Mühlen- und Hausgeschichte
Erfurt war Jahrhunderte lang eine Stadt der Wassermühlen. Will man der Sage Glauben schenken, so war ein Müller Erph
oder Erpho an einer Furt der Gründer und Namensgeber der späteren Stadt. Industrialisierung und Kanalisierung der
Gewässer führten jedoch in der Neuzeit zum stetigen Rückgang der über fünfzig alten
Handwerkermühlen, so dass heute nur noch wenige Mühlen bzw. -relikte in Erfurt erhalten sind.
Urkundlich erwähnt wurde unsere Mühle bereits am 7. April 1259, als Graf Ernst von Gleichen diese als Lehen an einem
Erfurter Bürger übergab.
Als Grafen-, Hirsch- oder Martinsmühle mit wechselnden Eigentümern und Pächtern - vorrangig vermögende Patrizierfamilien
- überstand sie Jahrhunderte.
1736 vernichtete ein großer Stadtbrand großflächig die Innenstadt und auch die damalige Mühle.
Bereits ein Jahr später erfolgte 30 m Fluss abwärts der Wiederaufbau unter dem seit dato gültigen Namen "Neue Mühle".
Drei Wasserräder trieben nun drei Paar Mahlsteine ("Steingänge") an.

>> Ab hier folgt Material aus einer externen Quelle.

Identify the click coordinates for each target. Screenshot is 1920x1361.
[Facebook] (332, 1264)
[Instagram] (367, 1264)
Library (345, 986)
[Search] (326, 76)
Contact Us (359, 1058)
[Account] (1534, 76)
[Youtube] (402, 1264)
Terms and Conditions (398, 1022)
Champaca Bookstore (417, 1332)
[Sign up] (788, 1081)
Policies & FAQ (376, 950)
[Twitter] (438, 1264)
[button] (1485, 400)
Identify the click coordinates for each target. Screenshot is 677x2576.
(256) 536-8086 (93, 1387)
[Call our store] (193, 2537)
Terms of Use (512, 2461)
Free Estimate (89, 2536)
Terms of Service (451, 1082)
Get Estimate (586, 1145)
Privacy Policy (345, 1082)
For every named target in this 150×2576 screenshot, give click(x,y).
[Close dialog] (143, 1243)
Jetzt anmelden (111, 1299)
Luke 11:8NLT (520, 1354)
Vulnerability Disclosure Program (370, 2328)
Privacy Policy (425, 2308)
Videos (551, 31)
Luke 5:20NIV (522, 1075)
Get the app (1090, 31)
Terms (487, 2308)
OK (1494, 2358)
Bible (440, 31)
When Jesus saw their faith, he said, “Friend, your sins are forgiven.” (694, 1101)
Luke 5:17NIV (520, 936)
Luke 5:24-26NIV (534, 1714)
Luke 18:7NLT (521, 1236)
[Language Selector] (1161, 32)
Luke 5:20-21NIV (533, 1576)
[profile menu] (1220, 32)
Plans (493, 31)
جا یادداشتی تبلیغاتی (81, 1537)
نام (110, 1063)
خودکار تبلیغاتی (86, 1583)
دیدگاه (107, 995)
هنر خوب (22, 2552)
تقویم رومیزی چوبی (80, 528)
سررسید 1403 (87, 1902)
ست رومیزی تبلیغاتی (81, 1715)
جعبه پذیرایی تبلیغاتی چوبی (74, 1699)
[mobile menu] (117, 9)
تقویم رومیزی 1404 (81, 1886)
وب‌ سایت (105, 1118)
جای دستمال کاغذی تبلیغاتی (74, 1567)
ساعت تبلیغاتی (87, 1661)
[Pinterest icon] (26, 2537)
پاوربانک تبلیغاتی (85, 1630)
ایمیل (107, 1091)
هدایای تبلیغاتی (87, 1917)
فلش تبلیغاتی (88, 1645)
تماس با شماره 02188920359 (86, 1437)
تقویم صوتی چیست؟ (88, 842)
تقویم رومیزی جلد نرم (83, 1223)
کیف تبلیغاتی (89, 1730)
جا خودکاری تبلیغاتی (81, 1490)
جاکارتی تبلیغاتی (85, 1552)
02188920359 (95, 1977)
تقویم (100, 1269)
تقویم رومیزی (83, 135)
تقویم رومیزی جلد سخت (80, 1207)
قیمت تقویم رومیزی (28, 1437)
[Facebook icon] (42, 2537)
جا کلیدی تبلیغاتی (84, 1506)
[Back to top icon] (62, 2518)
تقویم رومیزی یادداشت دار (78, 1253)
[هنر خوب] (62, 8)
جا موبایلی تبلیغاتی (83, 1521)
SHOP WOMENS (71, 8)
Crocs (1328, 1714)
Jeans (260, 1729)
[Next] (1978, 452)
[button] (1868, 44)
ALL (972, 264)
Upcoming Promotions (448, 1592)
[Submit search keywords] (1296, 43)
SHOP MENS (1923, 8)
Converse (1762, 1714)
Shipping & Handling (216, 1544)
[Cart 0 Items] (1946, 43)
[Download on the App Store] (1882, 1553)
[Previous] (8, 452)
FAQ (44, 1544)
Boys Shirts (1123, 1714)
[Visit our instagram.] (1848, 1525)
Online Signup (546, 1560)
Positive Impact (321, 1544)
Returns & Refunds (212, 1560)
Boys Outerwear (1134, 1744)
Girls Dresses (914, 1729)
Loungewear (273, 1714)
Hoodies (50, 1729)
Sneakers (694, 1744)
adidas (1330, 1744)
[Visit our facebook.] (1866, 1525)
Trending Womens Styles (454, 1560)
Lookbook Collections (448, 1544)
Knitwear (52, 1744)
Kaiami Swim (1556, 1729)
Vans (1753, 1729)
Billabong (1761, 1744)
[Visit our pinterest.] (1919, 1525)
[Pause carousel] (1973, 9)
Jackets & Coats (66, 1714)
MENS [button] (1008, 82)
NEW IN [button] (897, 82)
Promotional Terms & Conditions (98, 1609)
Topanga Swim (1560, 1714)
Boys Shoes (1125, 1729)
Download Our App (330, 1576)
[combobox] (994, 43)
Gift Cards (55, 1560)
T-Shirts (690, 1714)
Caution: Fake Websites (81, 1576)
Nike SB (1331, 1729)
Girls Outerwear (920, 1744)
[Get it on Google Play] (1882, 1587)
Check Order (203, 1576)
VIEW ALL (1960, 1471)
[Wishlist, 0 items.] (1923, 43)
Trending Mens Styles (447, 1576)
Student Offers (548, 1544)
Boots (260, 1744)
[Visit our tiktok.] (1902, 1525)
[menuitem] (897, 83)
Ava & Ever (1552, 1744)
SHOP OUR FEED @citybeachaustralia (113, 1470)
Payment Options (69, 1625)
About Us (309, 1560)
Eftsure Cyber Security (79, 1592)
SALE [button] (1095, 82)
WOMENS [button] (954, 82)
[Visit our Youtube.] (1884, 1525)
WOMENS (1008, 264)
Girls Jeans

Mit der gegenüberliegenden Schlössermühle (bei
Luftangriffen 1944 zerbombt) bildeten beide Mahlmühlen "am langen Stege" ein eindrucksvolles und beispielgebendes
Ensemble der Mühlentechnik in Erfurt.

1837, exakt einhundert Jahre nach dem Neubau, wird erstmals ein Müller Namens Schenk, Besitzer der "Neuen Mühle". Ab 1867 gehörte die Mühle dem Müllermeister Karl Köhler. Während der Arbeitszeit des zuletzt genannten Besitzers erfolgte n zahlreiche Umbauten. So wurde beispielsweise das Mühlengebäude aufgestockt, 1896 ein fast 5 m großes unterschlächtiges Wasserrad eingebaut und damit drei ursprüngliche Antriebsräder ersetzt.

1950 verkauften die Nachfahren Köhlers die "Neue Mühle" an den Müllermeister Eduard Gruhn. Unter seiner Regie wurde 1951 eine Francis-Turbine zur Unterstützung bei Niedrigwasser eingesetzt. Diese Schachtturbine mit einer Leistung von etwa 16 kW wird seit einigen Jahren als Hauptteil einer regenerativen Kleinwasserkraftanlage für die Stromerzeugung bzw. den -verkauf an die Stadtwerke Erfurt genutzt.
Die am Breitstrom, einen Arm des Flusses Gera, gelegene Getreidemühle arbeitete ohne Unterbrechung bis zur Schließung
der Mühle im Jahre 1982. Der letzte Müllermeister, Heinrich Gruhn wechselte in diesem Jahr vom Berufsleben in den
Ruhestand.
Nach 10 Jahren, öffnete die Neue Mühle 1992 als Technisches Denkmal und Mühlenmuseum ihre Pforten für alle Geschichts-
und Technikfreunde.
Vor oder nach dem Museumsbesuch kann man sich in der Gaststätte "Kaffemühle"
stärken.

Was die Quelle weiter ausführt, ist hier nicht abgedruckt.